The aim of the Groceries Market Investigation (Controlled Land) Order 2010 (“Order“) is to restrict large grocery retailers (“LGR“) from requiring their landlord to enter into restrictive covenants to prevent its land being used by another LGR for grocery retail. Such use of restrictive covenants in leases is anti-competitive, as it distorts the market. The Order also covers extended exclusivity agreements (over 5 years) between landlords and LGRs, which have the same anti-competitive effect by another route.
As any landlord of a shopping centre or retail park will tell you, an LGR is incredibly appealing as an anchor tenant. They can bring regular footfall to a shopping centre from a range of socioeconomic backgrounds. One can see the attraction during negotiations with a LGR of agreeing to a restrictive covenant that, for example, limits access to neighbouring properties for certain sized vehicles in order to nail down a lease with a Tesco or a Sainsbury’s. If such a covenant makes it impossible for any neighbouring tenant to receive or distribute grocery deliveries via the ubiquitous vans, then prior to the Order, that would have been a happy accident and the end of the discussion.
Who enforces ‘the Order’?
The enforcement of the Order is led by the Competition and Markets Authority (“CMA“). The CMA will consider whether a a restrictive covenant put in place by the LGR has failed the ‘competition test’.
The ‘competition test’ is set out in Schedule 4 of the Order, and involves a review of the area around the relevant property via an ‘isochrone’ map.
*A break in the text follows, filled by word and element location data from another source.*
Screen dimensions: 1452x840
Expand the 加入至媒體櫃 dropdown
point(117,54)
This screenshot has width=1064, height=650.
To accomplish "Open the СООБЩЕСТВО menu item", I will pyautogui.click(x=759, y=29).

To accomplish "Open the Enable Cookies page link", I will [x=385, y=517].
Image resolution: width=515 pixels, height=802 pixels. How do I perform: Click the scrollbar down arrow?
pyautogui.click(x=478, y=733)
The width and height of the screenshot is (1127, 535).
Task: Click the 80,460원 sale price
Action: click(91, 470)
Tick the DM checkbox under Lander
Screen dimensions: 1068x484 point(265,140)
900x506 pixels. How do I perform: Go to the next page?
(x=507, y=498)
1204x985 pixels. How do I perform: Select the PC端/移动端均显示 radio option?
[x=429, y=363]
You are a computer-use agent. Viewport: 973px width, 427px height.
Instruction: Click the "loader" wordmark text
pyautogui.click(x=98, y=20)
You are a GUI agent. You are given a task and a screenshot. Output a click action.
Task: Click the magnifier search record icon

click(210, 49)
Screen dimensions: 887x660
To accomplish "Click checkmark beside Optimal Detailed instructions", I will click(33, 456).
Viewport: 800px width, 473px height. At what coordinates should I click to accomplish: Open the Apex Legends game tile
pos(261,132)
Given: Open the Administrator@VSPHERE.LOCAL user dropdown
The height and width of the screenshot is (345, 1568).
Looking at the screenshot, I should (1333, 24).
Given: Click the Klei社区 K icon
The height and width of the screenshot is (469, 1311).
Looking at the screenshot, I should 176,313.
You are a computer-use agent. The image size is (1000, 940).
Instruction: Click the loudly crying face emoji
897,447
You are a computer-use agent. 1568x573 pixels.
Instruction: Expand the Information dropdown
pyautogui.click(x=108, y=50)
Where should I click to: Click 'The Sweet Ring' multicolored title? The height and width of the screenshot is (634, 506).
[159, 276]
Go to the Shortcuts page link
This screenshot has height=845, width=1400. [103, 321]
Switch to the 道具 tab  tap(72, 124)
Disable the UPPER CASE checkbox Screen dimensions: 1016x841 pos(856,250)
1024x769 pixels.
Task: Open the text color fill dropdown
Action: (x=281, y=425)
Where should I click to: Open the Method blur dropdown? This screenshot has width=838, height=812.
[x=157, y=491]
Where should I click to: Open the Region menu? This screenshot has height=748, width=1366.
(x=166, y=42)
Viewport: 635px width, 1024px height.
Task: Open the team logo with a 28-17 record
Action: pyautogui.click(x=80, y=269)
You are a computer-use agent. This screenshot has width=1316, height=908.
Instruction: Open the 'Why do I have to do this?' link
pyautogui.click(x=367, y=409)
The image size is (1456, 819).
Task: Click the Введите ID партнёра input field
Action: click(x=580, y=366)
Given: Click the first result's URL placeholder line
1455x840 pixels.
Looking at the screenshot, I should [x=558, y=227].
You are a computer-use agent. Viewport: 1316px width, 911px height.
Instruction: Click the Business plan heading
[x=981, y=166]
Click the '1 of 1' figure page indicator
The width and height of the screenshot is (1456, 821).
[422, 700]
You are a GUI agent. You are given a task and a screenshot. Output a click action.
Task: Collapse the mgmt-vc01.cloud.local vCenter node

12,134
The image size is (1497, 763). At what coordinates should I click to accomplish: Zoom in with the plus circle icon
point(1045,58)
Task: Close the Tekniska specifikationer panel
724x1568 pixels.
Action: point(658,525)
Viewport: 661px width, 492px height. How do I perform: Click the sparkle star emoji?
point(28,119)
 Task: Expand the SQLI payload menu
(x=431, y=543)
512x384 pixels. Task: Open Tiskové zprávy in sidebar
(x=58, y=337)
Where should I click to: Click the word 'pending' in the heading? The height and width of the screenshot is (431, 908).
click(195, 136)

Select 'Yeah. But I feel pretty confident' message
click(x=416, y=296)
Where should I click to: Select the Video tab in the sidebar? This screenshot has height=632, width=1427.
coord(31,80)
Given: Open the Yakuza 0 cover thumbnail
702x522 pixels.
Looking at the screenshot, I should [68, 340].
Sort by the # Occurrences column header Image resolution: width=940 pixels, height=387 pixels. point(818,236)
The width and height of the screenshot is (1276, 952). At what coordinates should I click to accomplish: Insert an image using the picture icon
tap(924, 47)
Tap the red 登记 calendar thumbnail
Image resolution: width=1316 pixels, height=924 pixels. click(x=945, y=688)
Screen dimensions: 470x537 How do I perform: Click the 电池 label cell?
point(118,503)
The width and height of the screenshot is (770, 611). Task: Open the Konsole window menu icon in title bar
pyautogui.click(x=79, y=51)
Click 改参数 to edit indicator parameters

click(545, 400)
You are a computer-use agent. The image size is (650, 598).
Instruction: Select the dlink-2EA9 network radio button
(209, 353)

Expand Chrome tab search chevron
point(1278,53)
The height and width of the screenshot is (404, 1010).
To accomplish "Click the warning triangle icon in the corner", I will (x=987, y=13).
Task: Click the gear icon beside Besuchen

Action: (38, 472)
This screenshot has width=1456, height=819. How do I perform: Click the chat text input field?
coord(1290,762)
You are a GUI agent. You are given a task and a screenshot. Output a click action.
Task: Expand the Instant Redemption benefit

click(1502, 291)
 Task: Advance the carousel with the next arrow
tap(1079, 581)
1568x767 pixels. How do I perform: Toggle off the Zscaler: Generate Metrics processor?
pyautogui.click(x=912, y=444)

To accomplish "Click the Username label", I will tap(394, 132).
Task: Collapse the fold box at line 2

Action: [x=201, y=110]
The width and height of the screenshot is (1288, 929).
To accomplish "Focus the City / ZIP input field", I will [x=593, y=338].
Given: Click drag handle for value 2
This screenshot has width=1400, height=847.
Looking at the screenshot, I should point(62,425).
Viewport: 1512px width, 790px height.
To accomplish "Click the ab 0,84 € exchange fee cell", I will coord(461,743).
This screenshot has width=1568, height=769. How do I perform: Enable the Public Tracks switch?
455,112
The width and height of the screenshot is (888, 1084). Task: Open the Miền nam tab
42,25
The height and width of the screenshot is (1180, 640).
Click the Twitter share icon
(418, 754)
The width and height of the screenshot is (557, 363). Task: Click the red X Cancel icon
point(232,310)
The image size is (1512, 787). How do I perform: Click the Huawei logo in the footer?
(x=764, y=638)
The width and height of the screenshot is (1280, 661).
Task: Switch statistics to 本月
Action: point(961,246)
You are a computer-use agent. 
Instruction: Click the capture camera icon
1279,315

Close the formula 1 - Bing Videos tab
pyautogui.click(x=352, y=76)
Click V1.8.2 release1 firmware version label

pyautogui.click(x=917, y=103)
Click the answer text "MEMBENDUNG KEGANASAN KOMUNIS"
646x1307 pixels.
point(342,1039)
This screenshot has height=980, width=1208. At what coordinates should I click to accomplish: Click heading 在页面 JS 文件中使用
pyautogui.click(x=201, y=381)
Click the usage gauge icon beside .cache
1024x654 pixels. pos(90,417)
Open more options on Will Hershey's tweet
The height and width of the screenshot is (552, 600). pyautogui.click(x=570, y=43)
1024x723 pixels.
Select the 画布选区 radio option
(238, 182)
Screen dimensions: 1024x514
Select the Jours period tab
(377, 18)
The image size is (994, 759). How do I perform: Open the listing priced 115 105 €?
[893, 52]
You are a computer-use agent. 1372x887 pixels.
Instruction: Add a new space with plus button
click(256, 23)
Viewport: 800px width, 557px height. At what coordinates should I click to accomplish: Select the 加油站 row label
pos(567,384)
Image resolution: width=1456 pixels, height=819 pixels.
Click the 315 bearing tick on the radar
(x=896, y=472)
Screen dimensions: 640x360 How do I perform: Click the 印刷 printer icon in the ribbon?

In plain terms, a map that shows the area accessible by car from the property within a 10 minute timeframe. If there are 3 or fewer LGRs within the area, or if the LGR in question has more than 60% of the groceries sales within that area, then the ‘competition test’ is failed. Such a test would include associated stores, so an M&S with an M&S ‘Simply Food’ within the isochrone would have to count those sales too.
What are the remedies under ‘the Order’?
If the LGR fails the ‘competition test’ they will be required, within a maximum of 6 months, to enter into a deed of release with the landlord to remove the restrictive covenant from the lease or other title document. In the relatively crowded UK groceries market, the negative press coverage that such uncompetitive practices can attract is also a deterrent.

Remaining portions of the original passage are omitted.